Now, that just proved we have tensorflow installed. We need to check that the GPU version works. The first thing to check is the version. This can be done with listing the conda packages
$ mamba list
this should print out a list of all the installed packages. Scroll to tensorflow (it should be alphabetical) and look what version is installed. You are looking for something that says `cuda` if it doesnt say cuda, you likely got the cpu version only. Here is an example of my tensorflow
Now that we have a cuda version of tensorflow, to actually test to see if we can properly use it, please proceed to Test GPU.
Note
You can install other packages from the login node. But if you have to install other packages, Please please please make sure conda/mamba doesn’t change this tensorflow version to a non-gpu version. Otherwise you might be confused why your model is taking so long to train.
PyTorch
To get PyTorch I followed the link. The key here is to know what version of CUDA is installed on the GPUs. As of today (02 Dec 2022) CUDA 11.7 is installed on the GPUs.
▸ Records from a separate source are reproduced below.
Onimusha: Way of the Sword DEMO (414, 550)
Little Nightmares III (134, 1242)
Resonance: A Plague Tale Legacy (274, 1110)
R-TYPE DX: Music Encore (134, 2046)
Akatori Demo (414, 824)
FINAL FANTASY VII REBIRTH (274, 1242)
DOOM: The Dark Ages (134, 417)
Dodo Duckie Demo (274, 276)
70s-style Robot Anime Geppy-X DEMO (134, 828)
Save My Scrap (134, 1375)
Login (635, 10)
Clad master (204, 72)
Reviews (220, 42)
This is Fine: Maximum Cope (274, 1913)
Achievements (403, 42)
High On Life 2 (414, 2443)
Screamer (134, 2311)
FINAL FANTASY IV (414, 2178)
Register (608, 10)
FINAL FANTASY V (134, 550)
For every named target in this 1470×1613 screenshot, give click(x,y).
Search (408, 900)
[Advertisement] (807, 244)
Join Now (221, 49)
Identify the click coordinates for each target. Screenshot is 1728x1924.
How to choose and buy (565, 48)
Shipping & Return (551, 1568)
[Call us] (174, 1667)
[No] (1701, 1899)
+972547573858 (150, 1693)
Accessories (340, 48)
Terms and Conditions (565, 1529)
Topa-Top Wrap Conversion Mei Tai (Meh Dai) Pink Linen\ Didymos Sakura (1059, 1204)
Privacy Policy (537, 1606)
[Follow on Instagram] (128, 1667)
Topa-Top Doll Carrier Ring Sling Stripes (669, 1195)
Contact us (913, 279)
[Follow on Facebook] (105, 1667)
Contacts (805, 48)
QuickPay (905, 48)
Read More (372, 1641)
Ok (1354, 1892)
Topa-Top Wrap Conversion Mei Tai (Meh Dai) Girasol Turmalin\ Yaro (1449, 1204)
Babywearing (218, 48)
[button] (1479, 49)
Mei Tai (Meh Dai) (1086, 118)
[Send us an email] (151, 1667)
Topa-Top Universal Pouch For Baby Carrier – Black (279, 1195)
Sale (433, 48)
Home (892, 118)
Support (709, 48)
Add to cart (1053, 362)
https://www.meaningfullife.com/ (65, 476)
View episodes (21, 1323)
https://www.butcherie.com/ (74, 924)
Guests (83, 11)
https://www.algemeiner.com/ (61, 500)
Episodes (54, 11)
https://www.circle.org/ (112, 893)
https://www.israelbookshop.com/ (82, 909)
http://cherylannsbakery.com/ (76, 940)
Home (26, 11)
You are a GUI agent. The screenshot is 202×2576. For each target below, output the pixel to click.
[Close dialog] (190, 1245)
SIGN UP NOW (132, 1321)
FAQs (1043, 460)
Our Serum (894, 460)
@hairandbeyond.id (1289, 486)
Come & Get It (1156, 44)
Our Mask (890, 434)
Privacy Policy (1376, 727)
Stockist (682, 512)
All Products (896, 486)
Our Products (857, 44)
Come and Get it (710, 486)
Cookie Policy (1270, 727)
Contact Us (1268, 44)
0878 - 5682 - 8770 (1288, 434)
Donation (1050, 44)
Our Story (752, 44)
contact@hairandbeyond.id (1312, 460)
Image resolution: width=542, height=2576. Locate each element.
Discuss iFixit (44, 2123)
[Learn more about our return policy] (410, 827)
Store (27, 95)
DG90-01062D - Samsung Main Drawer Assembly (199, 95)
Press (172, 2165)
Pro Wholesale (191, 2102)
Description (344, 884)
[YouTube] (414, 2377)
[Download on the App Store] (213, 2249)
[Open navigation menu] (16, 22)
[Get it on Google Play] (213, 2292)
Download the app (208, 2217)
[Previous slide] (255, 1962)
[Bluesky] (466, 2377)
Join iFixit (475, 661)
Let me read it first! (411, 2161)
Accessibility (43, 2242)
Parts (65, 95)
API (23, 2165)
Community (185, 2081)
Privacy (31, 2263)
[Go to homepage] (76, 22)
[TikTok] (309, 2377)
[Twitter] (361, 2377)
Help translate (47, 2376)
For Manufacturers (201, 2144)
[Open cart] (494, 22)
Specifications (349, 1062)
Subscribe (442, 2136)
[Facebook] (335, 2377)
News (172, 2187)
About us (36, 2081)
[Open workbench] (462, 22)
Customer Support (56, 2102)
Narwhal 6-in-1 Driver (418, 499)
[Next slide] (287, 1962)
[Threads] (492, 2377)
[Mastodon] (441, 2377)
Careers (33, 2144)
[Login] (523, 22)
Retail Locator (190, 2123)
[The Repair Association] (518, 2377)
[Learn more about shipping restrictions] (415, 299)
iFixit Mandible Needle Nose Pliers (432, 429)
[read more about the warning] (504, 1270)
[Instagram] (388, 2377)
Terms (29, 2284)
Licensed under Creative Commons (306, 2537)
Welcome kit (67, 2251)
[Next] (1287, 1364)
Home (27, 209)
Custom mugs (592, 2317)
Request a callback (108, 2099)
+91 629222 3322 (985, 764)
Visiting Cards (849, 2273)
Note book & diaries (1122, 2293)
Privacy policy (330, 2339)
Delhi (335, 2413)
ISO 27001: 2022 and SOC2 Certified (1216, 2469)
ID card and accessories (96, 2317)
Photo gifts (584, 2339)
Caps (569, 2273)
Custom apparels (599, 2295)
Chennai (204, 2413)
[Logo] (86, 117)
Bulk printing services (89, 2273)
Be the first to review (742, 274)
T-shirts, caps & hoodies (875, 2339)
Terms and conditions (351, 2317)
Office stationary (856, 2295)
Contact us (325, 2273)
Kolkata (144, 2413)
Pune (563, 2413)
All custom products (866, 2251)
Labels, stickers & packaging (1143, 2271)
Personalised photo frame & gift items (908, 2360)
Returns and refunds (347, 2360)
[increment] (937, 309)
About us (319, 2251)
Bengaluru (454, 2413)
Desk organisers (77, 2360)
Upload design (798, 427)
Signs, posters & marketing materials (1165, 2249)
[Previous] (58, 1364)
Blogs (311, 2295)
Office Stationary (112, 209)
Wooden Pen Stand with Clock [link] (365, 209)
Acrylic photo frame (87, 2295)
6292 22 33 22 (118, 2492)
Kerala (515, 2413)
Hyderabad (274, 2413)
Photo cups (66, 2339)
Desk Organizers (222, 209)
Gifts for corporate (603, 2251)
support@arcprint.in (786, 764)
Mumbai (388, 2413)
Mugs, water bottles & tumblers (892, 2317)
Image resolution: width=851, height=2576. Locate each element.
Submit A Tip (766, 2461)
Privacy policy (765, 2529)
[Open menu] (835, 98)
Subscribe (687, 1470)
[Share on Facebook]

Like tensorflow, first make a new env first
$ mamba create --name torch
activate that env
$ mamba activate torch
Install pytorch with the right cuda version
$ mamba install pytorch torchvision torchaudio pytorch-cuda=11.7 -c pytorch -c nvidia
This will take a min.
Let’s test to make sure it worked.
$ python
>>> import torch
If it is installed properly, there shouldnt be any import errors.
To actually test to see if we can properly use the GPU, please proceed to Test GPU.
One additional package
We need to install 1 more package that will be needed to share the GPUs across users. So please do the following line
$ pip install py3nvml
This package will help in selecting a GPU for use by just you. This helps with memory managment and sharing the GPUs.
From here its best to proceed to Test GPU.